Yuo obviously still love him and want him to be there, as do your kids?
xxx
Me:40! H:37 Together: 12yrs IDLY & left 11/07 ADs 03/08 OW 8/08 Reconciled 05/09 now married! my thread
OK, dirty maybe too harsh and you sure are on a roll here...
But I am going to be testing myself thru this -if it ever happens.
I have been trying to imagine how it would be like. Hoping that maybe he will feel so loving I will feel better about us. Sometimes I imagine him calling me his woman as he used to, while making love, some other times..., well, lets say, "my signal" gets hijacked and I see "scenes" from a dirty movie where I am not the star...
I'll be fine. I think all this is normal. But every step of the way, I am dealing with different emotions. I am learning as I proceed. K
I don't know quite what to say to help get you past this. This was posted on FB on the Divorce Busting page, "When things aren't going well, we spend far too much time analyzing things to death and finding fault instead of finding creative solutions."
Think of that and maybe hire Gypsy as a sex therapist!
kat
Me-53(and learning!) S24, S21, D18, D17 Just keep swimming, Just keep swimming. Dory
So... do you think you could talk to him? Do you think it could be guilt? It seems a pretty crucial issue. At least he was happy to be there and snuggle and wanted the kids to come wake him instead of sleeping in as he used to before. Sounds to me like he is edging out of a coma back to life.
I'm just talking about looking at him and imagining. Not rolling in the hay, jumping his bones. Look at his lips, his eyes. No relationship talks, just while he's walking around the house. If it feels icky stop.
"I think folks can sense half hearted gestures. And why would you force yourself to try to make love with someone you find dirty?"
She is a "dirty" girl at heart. And yes.. lots of 1/2 hearted.
"But I am going to be testing myself thru this -if it ever happens."
Really? Like it has never happened before?
"I have been trying to imagine how it would be like. Hoping that maybe he will feel so loving I will feel better about us."

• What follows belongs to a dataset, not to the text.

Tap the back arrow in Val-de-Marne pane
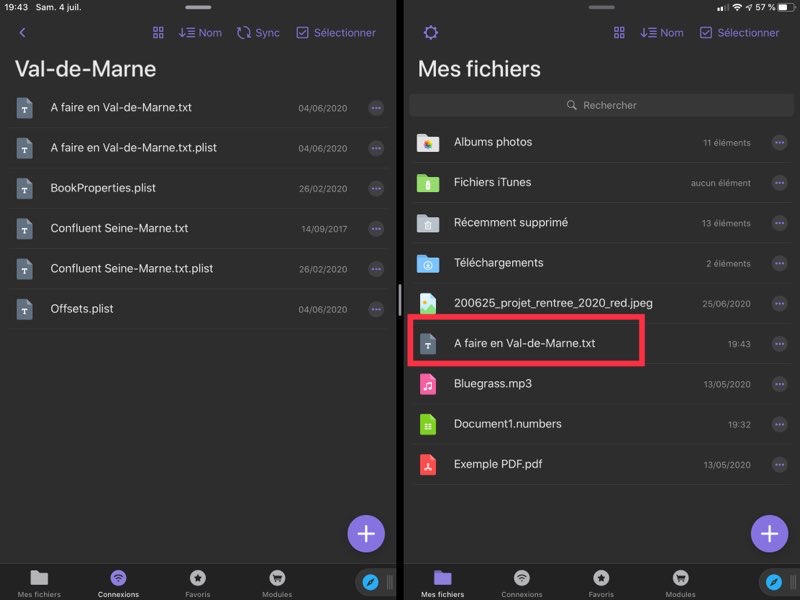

Yea.. you have done this before. Still waiting on the "reaction". Pretty soon you are gonna tell me that if you explain it.. "it" will loose it's luster.. and mean less to you.
Wait.. I have heard that here before.
"Sometimes I imagine him calling me his woman as he used to"
Was that when he was "dating" or when things were "good". I will tell you right now.. you are not "his woman" with the way you are acting. I bet if you asked him.. he has no idea who you are. Wait.. you already said that. I am confused.
"well, lets say, "my signal" gets hijacked and I see "scenes" from a dirty movie where I am not the star..."
You have been watching too much porn. Is porn really that easy to get over there in Greece? I mean damn.
It was a deal breaker.. or it was not. Simple as that.
"I'll be fine. I think all this is normal. But every step of the way, I am dealing with different emotions. I am learning as I proceed."
applause.
"Check your mail."
I am gonna make it my background on my computer and see if my boss gets it.
"Yeah, that thought comes often to my mind."
Yet.. something is dragging you along?
"How SAD is it to feel your spouse doesnt deserve your love... Big ISSUE for me. He doesnt deserve it. And I CANT show it to someone that does 1000%."
The "focus" is wrong. You are using his LL as a gauge. You want a "reaction". You want an "emotional" response. To be honest.. if you want this as much as I think you do.. .001% should have been enough. Now I am known to ride unicorn's, or to talk in "alien" talk. Either way.. I am just pointing out the facts. You know this "guy". Inside and out. Yet you let him ride his unicorn/alien talk right over top of you.
You chose to post. You chose to ask how can I win.
You have to lead.
or
You have to quit.
Funny how things go is circles.
Last edited by Forrest Gump; 11/25/0905:14 AM.
Relax Eat Think Act normal React.. Smartly. Do something different. Emulate. Do Work.